Drugi próg życia
- Editor: Zbigniew Przyrowski [pl]
- Language: Polish
- Genre: science fiction
- Publisher: Nasza Księgarnia
- Publication date: 1980
- Publication place: Poland
- Media type: anthology

= Drugi próg życia =

Anthology of Polish science fiction stories

Drugi próg życia (The Second Threshold of Life) is an anthology of Polish science fiction stories, published by Nasza Księgarnia in 1980. It features stories that were originally published in the magazine Młody Technik from 1956 to 1978. The selection was made by Zbigniew Przyrowski, the magazine's editor-in-chief, while Tomasz Borowski designed the book's graphics.

Przyrowski's selection followed several criteria: only works that hadn't appeared in earlier anthologies by the publisher (Posłanie z piątej planety from 1964 and Wołanie na Mlecznej Drodze from 1976) were included, with a rule of "one author – one story". He also aimed to present a diverse range of themes within the anthology.

== Table of contents ==
Chronological order:

- Tadeusz Unkiewicz – Elmis (1956)
- Tadeusz Suchorzewski – Chi-hua-hua (1956)
- Wacław Gołembowicz – Kłopoty z fantazją (Trouble with Fantasy) (1958)
- Stanisław Lem – Test (1958)
- Konrad Fiałkowski – Wróble Galaktyki (The Sparrows of the Galaxy) (1961)
- Andrzej Kossakowski – Nie dałem się uśpić (I Didn't Let Myself Fall Asleep) (1961)
- Krzysztof Boruń – Fantom (Phantom) (1962)
- Stefan Weinfeld – Zwrotnica czasu (The Time Switch) (1964)
- Ryszard Sawwa – Raport (The Report) (1966)
- Andrzej Czechowski – Wieczorne niebo (The Evening Sky) (1967)
- Dariusz Filar – Niezbyt szczęśliwi (Not Very Happy) (1970)
- Adam Jaromin – Kłopoty wynalazcy (The Inventor's Troubles) (1970)
- Witold Zegalski – O człowieku, którego bolała sprężarka (About the Man with the Aching Compressor) (1972)
- Tadeusz Zbigniew Dworak – Model supernowej (The Supernova Model) (1972)
- Krzysztof Malinowski – Uczniowie Paracelsusa (The Students of Paracelsus) (1972)
- Wiktor Żwikiewicz – Marzenie (The Dream) (1972)
- Janusz Zajdel – Przejście przez lustro (Through the Looking Glass) (1973)
- Henryk Gajewski – Precedens (Precedent) (1973)
- Julia Nidecka – Megalomania (1976)
- Jacek Sawaszkiewicz – Patent (1976)
- Mirosław Kwiatek – Drugi próg życia (The Second Threshold of Life) (1977)
- Janusz Siwek – Przydział (The Assignment) (1978)
- Andrzej Urbańczyk – Świerszcz (The Cricket) (1978)
- Andrzej Stoff – Dom (The House) (1978)

== Analysis and critique ==
In presenting the concept of the anthology, Przyrowski wrote in its introduction that the editorial team decided to introduce science fiction into the pages of the magazine in the mid-1950s. This decision was driven by the conviction "that the readers of Młody Technik – that is, young people interested in science and technology, future continuators of civilizational progress – should possess not only scientific and technical knowledge and skills but also a bold and at the same time sharpened imagination that allows them to perceive different aspects of forward-looking ideas and concepts". The editor noted that initially, implementing this resolution encountered difficulties, as they wanted to promote only Polish science fiction, which was challenging because "science fiction was not yet popular in our country". The problems ended with the "golden age" in Stanisław Lem’s work, and from the early 1960s, the magazine received a steady flow of valuable texts.
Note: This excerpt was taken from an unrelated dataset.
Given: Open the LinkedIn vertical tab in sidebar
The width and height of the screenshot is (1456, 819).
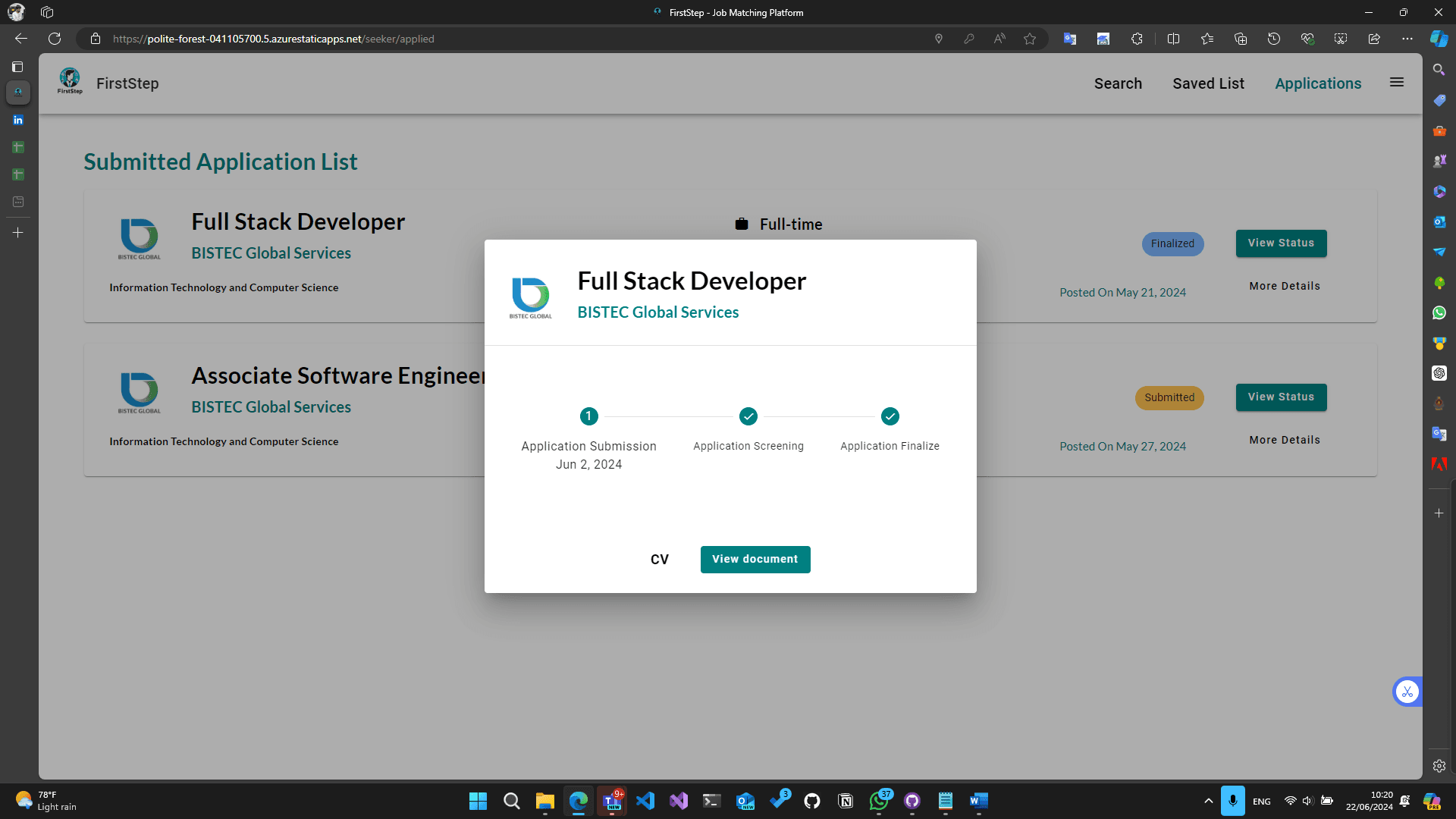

Przyrowski also admitted that some texts, even just a few years after publication, were hard to classify as science fiction, as "reality had caught up with and surpassed fantasy". He concluded: "it turns out that even in science fiction, all those extraordinary devices, machines, and apparatuses – which seemed to constitute its main attribute – are not that important. This literature endures as long as it can depict the expectations, fascinations, and anxieties of the era in which it was created".

In 1980, Izabela Stachelska included the collection in the recommended list New Books for Children and Youth in Poradnik Bibliotekarza. Repeating some information from Przyrowski, she described it as a large collection and assessed that the stories "provide a picture of the development of Polish science fiction and a broad cross-section of its themes".

In 1990, Wojtek Sedeńko briefly summarized that the anthology "presents the best stories from the 25-year history of the SF column in Młody Technik".

Writing in Choices of Pop Culture in 2015, Paweł Aleksandrowicz considered the volume to fit into the more traditional current of philosophical and abstract science fiction, addressing themes like interstellar travel and encounters with aliens.